SHORT EXERCISE: Reproduce each of the records below, line for line and without any change.
◆ ◆ ◆ ◆ ◆ ◆ ◆
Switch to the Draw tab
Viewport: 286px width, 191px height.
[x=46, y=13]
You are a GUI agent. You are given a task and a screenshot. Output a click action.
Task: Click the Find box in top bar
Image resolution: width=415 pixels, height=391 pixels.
◆ ◆ ◆ ◆ ◆ ◆ ◆
THE RESPONSE:
Switch to the Draw tab
Viewport: 286px width, 191px height.
[x=46, y=13]
You are a GUI agent. You are given a task and a screenshot. Output a click action.
Task: Click the Find box in top bar
Image resolution: width=415 pixels, height=391 pixels.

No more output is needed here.